Ausgangstext:
################

Leistungsmakel (5): Verdrillfreudige Leinen

Diese kleine Serie auf lu-glidz beschäftigt sich mit Sicherheitsmängeln, die Schirme der neuen Generation konstruktionsbedingt aufweisen (können). Im Teil 4 geht es um sich verdrillende Leinen.

Moderne, auf Leistung getrimmte Schirme besitzen heute immer dünnere und unummantelte Leinen. Durch den geringeren Querschnitt bieten solchen Leinen der umfließenden Luft einen geringeren Widerstand, was letztendlich die Gleitleistung der Schirme verbessert. Doch dieses Plus erkauft man sich mit Nachteilen.

Ein im Flug beim Ohrenanlegen entstandener Knoten in der Bremsspinne.

################

Vorgegebene Zeilen:
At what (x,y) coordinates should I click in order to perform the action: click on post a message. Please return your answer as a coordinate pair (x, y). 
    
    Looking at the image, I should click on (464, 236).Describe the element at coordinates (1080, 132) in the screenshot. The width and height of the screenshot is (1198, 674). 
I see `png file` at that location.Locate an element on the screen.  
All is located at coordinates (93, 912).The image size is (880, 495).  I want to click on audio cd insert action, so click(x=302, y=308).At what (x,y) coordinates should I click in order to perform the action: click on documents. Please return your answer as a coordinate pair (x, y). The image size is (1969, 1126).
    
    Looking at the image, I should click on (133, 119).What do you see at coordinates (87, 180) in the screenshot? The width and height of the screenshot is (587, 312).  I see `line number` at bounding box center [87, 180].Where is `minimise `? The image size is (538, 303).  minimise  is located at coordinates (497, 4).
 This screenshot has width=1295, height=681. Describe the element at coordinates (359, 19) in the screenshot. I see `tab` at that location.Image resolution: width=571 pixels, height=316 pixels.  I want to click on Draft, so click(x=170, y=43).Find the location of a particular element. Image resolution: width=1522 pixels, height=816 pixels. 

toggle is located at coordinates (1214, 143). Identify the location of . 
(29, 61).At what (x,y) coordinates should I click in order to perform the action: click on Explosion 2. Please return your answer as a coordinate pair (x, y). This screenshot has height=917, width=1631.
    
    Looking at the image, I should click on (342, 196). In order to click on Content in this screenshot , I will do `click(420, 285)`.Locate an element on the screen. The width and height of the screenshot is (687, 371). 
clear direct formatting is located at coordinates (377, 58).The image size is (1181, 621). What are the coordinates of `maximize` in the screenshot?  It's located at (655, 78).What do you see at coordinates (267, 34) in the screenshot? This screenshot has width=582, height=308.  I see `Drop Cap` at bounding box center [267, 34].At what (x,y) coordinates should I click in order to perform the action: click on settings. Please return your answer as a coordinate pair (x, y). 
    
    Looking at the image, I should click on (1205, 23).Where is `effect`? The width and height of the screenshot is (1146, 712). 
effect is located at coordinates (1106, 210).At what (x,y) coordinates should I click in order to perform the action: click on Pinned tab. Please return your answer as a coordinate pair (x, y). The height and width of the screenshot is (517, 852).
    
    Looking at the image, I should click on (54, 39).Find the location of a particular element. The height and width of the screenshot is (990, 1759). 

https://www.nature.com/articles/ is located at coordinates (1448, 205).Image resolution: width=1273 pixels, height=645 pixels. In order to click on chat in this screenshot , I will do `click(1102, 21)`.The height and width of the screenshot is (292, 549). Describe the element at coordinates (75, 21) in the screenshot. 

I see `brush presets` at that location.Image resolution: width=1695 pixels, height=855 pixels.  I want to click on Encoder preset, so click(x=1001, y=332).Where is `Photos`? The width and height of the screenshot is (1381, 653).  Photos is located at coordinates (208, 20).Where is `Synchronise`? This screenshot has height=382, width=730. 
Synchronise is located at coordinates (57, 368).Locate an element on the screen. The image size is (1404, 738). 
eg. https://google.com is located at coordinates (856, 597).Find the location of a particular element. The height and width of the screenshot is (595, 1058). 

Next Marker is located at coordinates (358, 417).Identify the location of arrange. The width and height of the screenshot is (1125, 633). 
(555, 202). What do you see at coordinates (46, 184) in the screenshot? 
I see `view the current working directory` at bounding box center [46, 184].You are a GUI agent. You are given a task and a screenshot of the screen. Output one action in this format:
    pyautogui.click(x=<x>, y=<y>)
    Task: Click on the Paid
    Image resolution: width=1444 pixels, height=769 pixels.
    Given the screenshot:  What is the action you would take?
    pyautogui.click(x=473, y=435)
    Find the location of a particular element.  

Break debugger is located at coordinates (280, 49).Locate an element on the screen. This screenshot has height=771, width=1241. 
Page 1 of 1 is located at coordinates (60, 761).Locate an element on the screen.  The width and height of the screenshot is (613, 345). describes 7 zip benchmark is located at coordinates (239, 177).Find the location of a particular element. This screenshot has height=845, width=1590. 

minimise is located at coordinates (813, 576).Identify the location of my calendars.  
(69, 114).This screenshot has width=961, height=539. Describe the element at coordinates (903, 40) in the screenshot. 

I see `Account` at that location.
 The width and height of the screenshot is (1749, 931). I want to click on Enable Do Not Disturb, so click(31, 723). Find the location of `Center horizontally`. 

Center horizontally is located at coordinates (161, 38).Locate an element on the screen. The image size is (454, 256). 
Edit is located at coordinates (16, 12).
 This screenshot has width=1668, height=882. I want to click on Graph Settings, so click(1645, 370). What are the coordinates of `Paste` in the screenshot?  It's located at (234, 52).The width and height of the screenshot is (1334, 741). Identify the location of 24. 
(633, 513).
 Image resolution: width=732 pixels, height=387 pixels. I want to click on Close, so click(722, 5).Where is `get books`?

################

Arbeitsaufträge:
**A.** Warum verbessern dünnere Leinen laut dem Ausgangstext die Gleitleistung der Schirme?
**B.** Führen Sie den Text über sich verdrillende Gleitschirmleinen nach seinem letzten Satz weiter.

Lösungen:
**A.** Durch ihren geringeren Querschnitt bieten sie der umfließenden Luft einen geringeren Widerstand.

**B.**
// Foto: O. Blonske - Gleitschirmdrachenforum
Dünne Leinen sind leicht und flexibel wie Nähgarn. Unter Last erscheinen sie einem zwar strack und gerade wie Drähte, doch ohne Last können sie ein erstaunliches Eigenleben entwickeln. Manche Leinen sind durch ihre Webart oder einen unachtsamen Einbau in sich verdrillt. Legt man nun zwei dünne Stränge davon ohne Last nebeneinander so dass sie sich berühren und aneinander reiben, haben sie die Tendenz, sich wie von Geisterhand umeinandern zu wickeln, wie eine Bohnenranke um eine Stange. Kommt diese Wicklung nun unter Zug, können sich die Windungen zu einem festen Knoten zusammenziehen. So kommt es immer wieder vor, dass Piloten zwar vor dem Start ihre Leinen checken und keine Knoten erkennen, doch nach dem Aufziehen plötzlich doch einen Knüpfer in der Galerieleine haben. Dieser ist dann erst auf die beschriebene Weise während des Startprozesses entstanden.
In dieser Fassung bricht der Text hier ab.